(Instructions for the task) Return, word for word, only the lines of the data below that lie between the line with "Viewport: 1384px width, 773px height." and the line with "The width and height of the screenshot is (650, 495).", those two lines included.

(Extracted entries)

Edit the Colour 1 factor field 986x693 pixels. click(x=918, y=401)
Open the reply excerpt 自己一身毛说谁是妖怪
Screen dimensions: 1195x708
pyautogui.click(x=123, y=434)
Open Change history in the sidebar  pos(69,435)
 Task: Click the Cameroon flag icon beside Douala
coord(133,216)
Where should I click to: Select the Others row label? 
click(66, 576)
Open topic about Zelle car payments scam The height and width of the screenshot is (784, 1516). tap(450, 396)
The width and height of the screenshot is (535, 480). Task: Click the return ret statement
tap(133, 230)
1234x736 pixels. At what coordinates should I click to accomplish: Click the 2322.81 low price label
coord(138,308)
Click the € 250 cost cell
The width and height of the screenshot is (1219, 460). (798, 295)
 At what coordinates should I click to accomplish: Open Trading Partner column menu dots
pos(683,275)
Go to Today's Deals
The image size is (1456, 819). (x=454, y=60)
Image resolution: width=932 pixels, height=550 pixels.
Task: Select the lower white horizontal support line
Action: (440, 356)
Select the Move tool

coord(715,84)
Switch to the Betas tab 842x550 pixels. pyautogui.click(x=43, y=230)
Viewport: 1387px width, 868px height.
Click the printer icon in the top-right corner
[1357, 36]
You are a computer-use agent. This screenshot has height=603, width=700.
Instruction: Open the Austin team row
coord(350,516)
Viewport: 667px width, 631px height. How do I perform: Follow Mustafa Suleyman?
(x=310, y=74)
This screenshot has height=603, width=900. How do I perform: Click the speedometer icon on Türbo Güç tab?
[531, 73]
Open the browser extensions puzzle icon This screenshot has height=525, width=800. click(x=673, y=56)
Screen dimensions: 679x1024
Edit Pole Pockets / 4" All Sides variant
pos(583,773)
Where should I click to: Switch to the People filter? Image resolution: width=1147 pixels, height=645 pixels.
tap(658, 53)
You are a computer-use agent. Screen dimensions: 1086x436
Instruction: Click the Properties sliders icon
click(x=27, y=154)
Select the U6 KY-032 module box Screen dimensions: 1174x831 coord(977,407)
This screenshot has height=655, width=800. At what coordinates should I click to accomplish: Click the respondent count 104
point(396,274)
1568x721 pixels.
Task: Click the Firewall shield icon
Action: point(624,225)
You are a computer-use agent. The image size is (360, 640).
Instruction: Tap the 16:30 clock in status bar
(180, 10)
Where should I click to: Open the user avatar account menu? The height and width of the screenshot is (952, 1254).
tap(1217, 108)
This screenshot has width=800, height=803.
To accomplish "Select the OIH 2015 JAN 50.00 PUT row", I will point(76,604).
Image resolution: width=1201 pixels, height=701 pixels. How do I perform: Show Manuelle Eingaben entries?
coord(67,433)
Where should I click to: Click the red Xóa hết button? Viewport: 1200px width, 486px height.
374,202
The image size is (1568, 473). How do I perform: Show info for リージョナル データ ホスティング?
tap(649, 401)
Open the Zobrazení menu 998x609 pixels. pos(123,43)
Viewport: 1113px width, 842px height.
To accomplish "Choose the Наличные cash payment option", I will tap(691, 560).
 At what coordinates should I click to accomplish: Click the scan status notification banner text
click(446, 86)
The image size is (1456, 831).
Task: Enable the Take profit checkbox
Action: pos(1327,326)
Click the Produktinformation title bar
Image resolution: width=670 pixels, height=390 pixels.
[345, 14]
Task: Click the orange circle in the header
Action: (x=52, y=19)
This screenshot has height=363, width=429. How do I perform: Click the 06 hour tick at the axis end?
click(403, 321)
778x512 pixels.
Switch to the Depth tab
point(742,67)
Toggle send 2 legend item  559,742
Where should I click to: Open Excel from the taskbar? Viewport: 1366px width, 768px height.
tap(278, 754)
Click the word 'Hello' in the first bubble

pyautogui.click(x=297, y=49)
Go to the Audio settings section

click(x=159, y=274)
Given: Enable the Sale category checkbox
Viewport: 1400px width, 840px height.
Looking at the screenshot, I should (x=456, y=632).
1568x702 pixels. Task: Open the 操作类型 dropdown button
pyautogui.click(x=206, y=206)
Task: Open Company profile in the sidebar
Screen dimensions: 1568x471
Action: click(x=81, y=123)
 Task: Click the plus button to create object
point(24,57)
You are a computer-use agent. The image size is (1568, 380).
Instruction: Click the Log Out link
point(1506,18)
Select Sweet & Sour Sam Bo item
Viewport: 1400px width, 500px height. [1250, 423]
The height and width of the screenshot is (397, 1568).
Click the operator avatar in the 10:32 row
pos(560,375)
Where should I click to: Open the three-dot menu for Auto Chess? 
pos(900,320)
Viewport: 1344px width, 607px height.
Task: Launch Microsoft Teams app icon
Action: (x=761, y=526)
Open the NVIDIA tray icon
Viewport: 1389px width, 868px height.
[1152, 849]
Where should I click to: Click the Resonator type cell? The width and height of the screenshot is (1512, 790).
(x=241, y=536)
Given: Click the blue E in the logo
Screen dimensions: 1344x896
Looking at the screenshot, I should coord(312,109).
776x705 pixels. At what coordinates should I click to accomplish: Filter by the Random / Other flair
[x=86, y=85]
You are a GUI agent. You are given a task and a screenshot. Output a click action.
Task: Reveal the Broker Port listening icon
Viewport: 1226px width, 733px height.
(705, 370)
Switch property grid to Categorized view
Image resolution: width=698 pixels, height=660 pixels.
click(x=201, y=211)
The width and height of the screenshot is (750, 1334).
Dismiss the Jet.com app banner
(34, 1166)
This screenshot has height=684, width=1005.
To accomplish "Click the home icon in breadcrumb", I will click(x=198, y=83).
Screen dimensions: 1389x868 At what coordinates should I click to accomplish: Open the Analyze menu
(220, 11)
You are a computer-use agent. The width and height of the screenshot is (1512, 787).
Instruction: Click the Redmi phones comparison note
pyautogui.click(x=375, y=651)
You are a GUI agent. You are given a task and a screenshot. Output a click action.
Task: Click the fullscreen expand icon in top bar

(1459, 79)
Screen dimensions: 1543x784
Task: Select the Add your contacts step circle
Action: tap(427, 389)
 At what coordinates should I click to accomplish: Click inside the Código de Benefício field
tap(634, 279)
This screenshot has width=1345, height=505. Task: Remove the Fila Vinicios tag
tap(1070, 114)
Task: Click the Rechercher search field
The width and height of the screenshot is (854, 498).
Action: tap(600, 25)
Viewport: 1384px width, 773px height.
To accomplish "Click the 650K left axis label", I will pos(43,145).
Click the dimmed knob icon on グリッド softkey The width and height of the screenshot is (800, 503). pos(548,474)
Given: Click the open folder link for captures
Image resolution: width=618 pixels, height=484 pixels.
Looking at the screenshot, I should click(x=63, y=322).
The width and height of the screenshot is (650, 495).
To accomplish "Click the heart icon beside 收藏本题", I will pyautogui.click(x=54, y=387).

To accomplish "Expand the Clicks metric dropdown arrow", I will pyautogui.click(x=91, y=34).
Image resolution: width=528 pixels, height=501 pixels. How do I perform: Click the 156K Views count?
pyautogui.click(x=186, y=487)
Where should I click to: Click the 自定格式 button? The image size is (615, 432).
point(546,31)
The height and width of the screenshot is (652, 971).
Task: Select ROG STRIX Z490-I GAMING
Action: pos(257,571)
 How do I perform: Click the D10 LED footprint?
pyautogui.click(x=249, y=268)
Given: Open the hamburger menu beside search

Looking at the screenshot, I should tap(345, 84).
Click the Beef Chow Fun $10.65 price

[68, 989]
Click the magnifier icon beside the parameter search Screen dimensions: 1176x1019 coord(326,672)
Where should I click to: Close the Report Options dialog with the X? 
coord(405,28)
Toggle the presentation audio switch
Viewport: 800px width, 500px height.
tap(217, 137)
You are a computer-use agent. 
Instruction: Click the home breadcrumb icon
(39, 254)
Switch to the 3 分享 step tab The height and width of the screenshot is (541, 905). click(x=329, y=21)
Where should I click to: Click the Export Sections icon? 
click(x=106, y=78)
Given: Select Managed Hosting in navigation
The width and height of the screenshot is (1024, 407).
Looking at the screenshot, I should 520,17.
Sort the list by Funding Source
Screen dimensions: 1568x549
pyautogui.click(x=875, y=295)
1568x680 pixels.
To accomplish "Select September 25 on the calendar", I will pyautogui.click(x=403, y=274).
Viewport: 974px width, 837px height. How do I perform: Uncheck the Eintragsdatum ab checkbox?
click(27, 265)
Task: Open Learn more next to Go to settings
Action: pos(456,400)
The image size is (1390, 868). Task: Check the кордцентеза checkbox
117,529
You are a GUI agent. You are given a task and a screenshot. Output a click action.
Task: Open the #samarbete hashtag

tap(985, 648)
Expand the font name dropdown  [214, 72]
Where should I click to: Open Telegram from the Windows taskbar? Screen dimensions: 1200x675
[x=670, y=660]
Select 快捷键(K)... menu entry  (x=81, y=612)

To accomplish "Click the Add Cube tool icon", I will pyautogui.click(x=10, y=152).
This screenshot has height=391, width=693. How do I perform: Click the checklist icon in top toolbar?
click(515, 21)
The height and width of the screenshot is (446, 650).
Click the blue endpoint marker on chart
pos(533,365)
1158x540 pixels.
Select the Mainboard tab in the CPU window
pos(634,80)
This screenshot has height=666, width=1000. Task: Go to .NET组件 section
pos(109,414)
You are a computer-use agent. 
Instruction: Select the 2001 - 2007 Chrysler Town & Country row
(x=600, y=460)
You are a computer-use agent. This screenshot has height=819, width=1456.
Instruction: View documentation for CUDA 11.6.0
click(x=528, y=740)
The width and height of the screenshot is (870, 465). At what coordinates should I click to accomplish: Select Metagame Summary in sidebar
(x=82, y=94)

(Answer space)
Viewport: 1384px width, 773px height.
To accomplish "Click the 650K left axis label", I will pos(43,145).
Click the dimmed knob icon on グリッド softkey The width and height of the screenshot is (800, 503). pos(548,474)
Given: Click the open folder link for captures
Image resolution: width=618 pixels, height=484 pixels.
Looking at the screenshot, I should click(x=63, y=322).
The width and height of the screenshot is (650, 495).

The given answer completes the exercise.